Als letztes Phänomen sei festgestellt, dass Leitlinien insbesondere bei älteren und chronisch kranken Menschen nicht auf bestehende Begleiterkrankungen eingehen, was u. U. die Behandlung behindern kann. Begleiterkrankungen treten in der allgemeinen Praxis sehr oft auf. Trotz der Unterstützung, die krankheitsspezifische Leitlinien geben, werden sie wahrscheinlich mehr Probleme bringen als lösen, wenn sie bei Patienten mit zusätzlichen Begleiterkrankungen eingesetzt werden. Die Behandlung oder selbst die Diagnose einer Krankheit kann die Behandlung oder den natürlichen Verlauf einer Begleiterkrankung negativ beeinflussen.
Beispiel
Bei einer chronisch obstruktiven Lungenerkrankung (COPD) gehören orale Kortikosteroide zu einer dem neuesten Stand entsprechenden Behandlung; wenn ein Patient jedoch zusätzlich unter Diabetes mellitus leidet, sind orale Kortikosteriode nicht die beste Behandlungsoption. Die Förderung von körperlicher Aktivität – was auch bei chronisch obstruktiver Lungenerkrankung vorteilhaft sein kann – ist vielleicht nicht möglich, weil eine starke Arthrose der Hüfte besteht. Im Gegenzug kann ein Hüftgelenkersatz, der bei starker Arthrose indiziert ist, bei einem Patienten kontraindiziert sein, wenn seine Lungenfunktion eine Vollnarkose ausschließt.
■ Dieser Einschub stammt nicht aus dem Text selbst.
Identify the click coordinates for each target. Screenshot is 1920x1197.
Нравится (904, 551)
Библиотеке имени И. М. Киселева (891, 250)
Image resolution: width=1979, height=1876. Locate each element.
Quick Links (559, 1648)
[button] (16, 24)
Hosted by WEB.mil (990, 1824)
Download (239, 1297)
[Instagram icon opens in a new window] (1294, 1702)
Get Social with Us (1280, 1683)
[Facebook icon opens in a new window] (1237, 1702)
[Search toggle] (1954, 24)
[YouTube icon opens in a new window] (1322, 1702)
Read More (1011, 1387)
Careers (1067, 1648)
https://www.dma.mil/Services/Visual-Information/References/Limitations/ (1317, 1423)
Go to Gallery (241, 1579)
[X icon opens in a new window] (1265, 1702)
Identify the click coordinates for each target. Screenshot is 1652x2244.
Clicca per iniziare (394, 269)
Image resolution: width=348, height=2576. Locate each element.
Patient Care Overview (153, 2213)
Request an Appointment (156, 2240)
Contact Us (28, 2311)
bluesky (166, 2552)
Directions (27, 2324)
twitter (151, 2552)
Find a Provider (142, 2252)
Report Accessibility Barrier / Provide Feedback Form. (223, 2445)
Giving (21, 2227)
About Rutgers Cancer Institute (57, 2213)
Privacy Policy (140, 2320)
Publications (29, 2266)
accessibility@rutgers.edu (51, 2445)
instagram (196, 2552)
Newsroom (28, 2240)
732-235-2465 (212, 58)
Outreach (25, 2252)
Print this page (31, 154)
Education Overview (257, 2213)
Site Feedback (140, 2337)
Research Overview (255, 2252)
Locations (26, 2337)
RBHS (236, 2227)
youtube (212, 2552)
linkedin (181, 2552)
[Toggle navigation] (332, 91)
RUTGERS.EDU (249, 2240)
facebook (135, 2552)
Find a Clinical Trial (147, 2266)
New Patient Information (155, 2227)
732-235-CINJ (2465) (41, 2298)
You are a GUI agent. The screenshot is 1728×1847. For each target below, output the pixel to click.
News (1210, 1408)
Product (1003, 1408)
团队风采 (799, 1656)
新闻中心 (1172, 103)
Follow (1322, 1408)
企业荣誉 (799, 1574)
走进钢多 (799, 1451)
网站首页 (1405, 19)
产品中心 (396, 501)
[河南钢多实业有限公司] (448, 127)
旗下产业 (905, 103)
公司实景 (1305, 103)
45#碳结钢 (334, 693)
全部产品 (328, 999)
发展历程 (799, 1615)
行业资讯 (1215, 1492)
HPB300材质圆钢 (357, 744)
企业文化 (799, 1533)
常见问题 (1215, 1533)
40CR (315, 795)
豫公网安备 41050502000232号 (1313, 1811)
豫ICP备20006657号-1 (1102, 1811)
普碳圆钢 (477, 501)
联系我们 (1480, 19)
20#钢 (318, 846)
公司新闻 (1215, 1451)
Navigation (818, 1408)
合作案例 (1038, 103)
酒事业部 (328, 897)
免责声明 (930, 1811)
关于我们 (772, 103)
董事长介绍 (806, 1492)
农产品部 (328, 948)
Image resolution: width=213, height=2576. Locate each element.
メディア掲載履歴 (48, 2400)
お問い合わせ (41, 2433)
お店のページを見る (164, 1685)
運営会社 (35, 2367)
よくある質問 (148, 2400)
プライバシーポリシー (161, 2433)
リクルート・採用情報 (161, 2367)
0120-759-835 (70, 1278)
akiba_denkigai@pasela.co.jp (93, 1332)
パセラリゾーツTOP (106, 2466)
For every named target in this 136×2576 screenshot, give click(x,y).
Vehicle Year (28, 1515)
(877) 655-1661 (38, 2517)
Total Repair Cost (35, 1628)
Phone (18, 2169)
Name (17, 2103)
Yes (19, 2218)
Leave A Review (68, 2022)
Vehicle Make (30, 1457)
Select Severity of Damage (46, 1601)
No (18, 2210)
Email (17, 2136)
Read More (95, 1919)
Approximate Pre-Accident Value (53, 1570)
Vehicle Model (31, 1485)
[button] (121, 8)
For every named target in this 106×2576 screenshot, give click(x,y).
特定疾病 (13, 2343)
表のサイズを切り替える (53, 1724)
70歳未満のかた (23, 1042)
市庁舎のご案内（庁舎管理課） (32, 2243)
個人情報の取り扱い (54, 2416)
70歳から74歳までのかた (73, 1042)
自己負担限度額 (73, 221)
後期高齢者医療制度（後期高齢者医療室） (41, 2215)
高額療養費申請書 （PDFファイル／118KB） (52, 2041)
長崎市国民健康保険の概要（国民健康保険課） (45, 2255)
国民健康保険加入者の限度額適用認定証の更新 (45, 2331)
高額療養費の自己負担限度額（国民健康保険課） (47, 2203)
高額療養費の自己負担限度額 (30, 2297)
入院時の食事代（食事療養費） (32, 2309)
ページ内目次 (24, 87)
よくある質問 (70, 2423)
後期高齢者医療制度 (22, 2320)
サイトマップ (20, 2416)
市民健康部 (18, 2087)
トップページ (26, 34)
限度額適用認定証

Diese Beispiele zeigen, warum das Befolgen einer Leitlinie, die für eine einzelne Krankheit konzipiert ist, in Fällen mit mehreren chronischen Krankheiten u. U. nicht zu optimalen Gesundheitsresultaten führt. Dadurch wird die erfolgreiche Implementierung von Leitlinien in großem Ausmaß behindert, selbst wenn sie weitgehend evidenzbasiert sind.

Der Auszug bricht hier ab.